Malaga, Spain – Argentine rock singer-songwriter Miguel Mateos He regrets that artificial intelligence is advancing in the field of art and predicts that within five years it will be replaced by a hologram: “I would say within ten, but this is going too fast,” he says two weeks before starting his first European tour.
The first stop on this tour will be the Spanish city of Malaga on April 26, after which Mateos (Buenos Aires, 1954) will visit Mallorca, Madrid and Barcelona in Spain before traveling to Berlin and London on May 7.
The singer, in an interview with EFE, defines himself as “diverse” and “multifaceted” because he tries to “do everything” and avoids betting on “today’s” music, which is characterized by being “simple, with the same tone and the same form”, especially urban music.
“My new work is a wave of fire”
The artist, considered the head of Latin rock, presented his latest album in August 2023, recorded live with an orchestra at the Teatro Colón in Buenos Aires and titled 'Miguel Mateos sinfónico'.
“It is an excessive project because you don't know what it is. It is a wave of fire to see fifty musicians playing together.” This is how the composer defines this new project of 95 minutes of music that, despite its symphonic nature, never “separates itself from rock”, based on the drums and double bass.
Among the song list of this new work is 'First flight to the infinite', an excerpt from his first opera, 'The Three Kingdoms'.
'The Three Kingdoms' is a dystopian idea in which the artist divides America into two great kingdoms, the southern one, with an Inca monarch, and the northern one, led by an Aztec queen, who unite to receive the invader, Christopher Colon. With this project, Mateos wants to send a message: “One has to fight for one's land and for its independence.”
An intelligent public
Miguel Mateos defines his audience as “intelligent” and intergenerational: “In my concerts I see up to three generations represented and that flatters me, it means that I am doing things well,” he argues.

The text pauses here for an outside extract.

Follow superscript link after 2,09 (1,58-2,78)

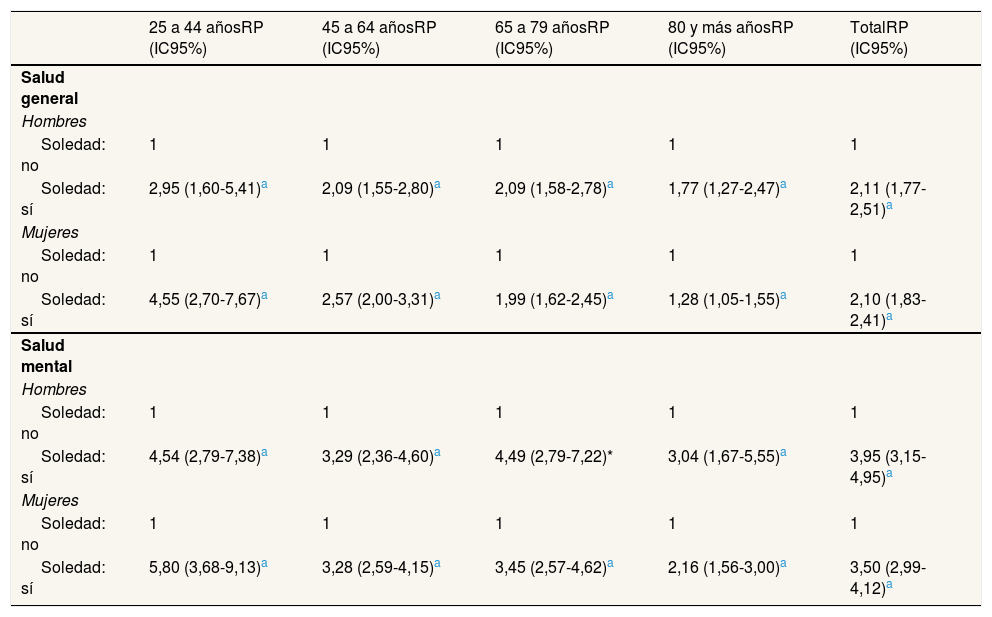[610, 185]
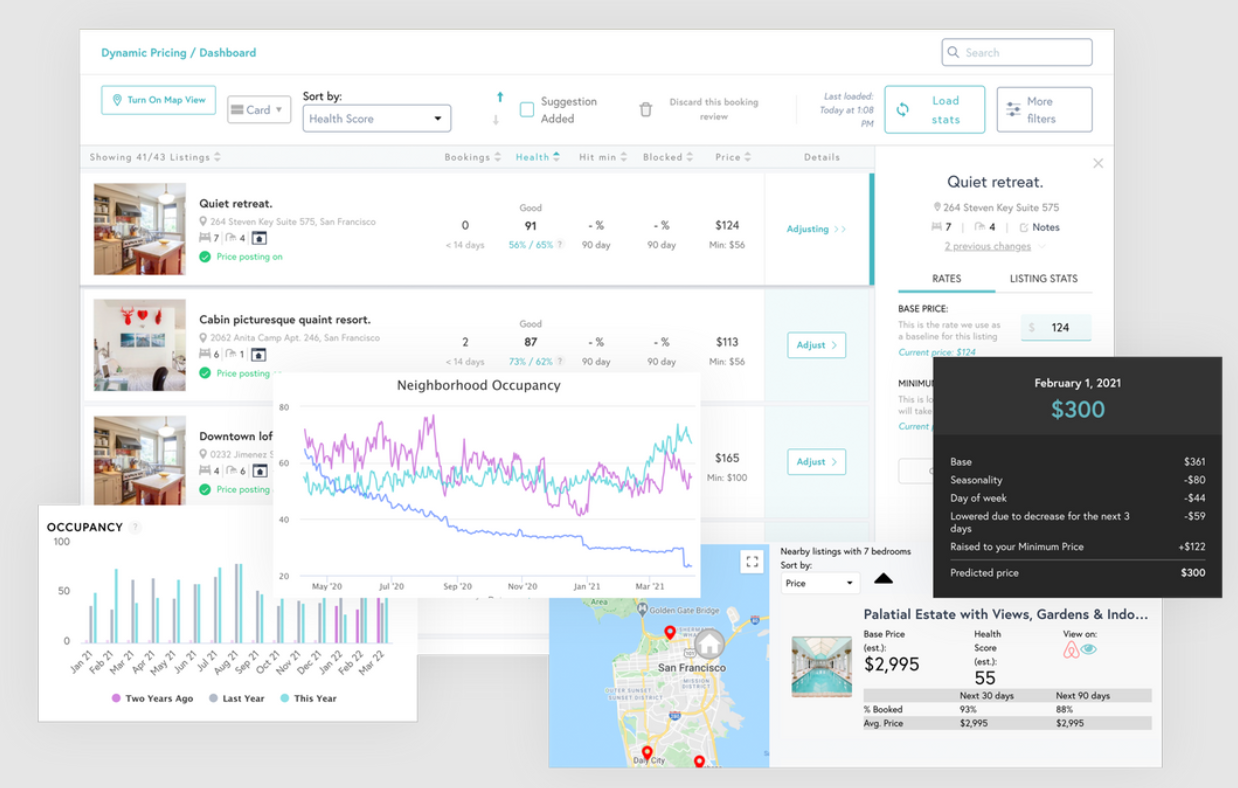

Furthermore, he considers that landing on European stages for the first time is quite a “challenge” and an “experiment” because he does not know what reception it will have, although he believes that his style “crosses the ocean” because Spanish “has spread throughout Europe.” .
In his more than four decades of professional career, the Argentine composer has accumulated five million albums sold and around one and a half million monthly listeners on the Spotify music platform, with the song 'Obsesión' as the biggest hit, with 82 million listeners. listens, followed by 'When you grow up', with 34.7 million.

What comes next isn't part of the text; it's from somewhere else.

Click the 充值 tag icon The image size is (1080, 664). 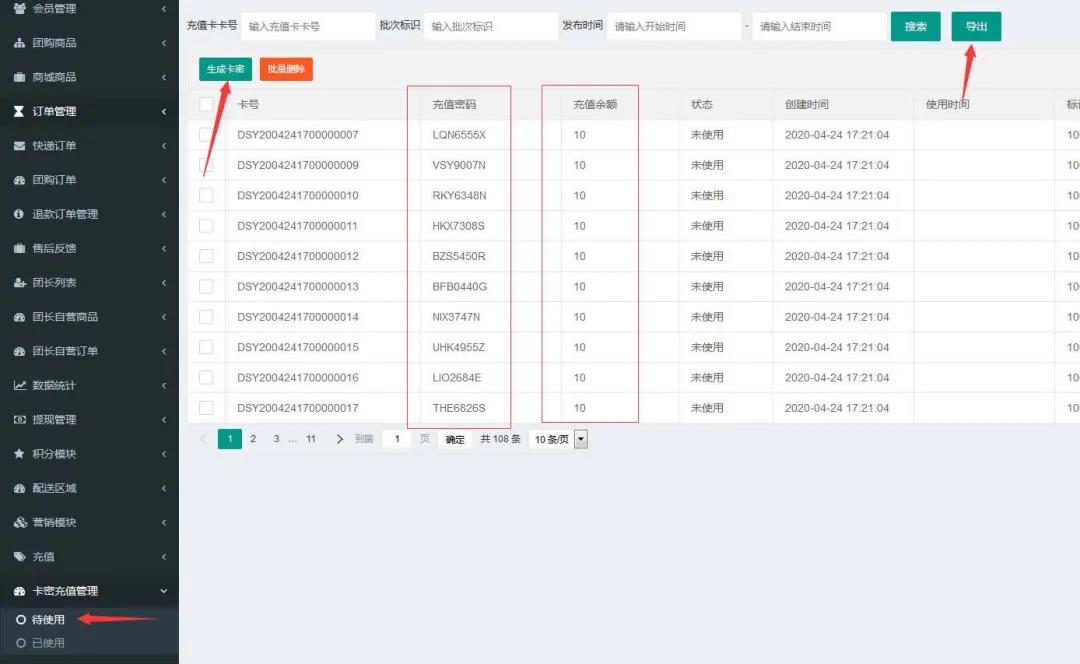click(20, 556)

Regarding whether he has a preference among his long list of songs, the artist acknowledges that he could not choose between any of his works: “Sometimes I have been self-critical about some albums, but I have learned to love them all equally.”
Mateos compares it to the feeling a father feels when he has several children: “It would be unfair to have preferences.”
Opening act for important artists
Miguel Mateos has been an opening act for artists such as Prince, Bon Jovi, Stevie Wonder, Shakira or even Queen, musical group with which he shared the stage in its beginnings, at the beginning of the 80s, a stage that he remembers as “very difficult” due to the dictatorship that Argentina experienced between 1976 and 1983, which led him to be in the dungeon with colleagues from the conservatory in which he trained.
“They imprisoned me and many other colleagues because we had long hair and some authored poems,” he explains.
Mateos has been on the scene for 42 years, since he started in the famous rock band Zas. “I left Zas because I had the need to be a soloist, to create my own project,” says the singer, who admits that he continues to maintain contact with his former colleagues after more than three decades apart.
The composer defines himself as passionate about the piano, an instrument he has been playing since he was little, a hobby he inherited from his mother. Additionally, he plays the guitar, harmonica and keyboards.
Regarding his voice, he acknowledges that he has learned to sing with experience: “I really sing better as the years go by.”
Mateos, 70 years old, admits that before being a singer he is a composer and that he will only retire from the stage when his body demands it. And he warns: “Of course, when that happens, I will continue composing.”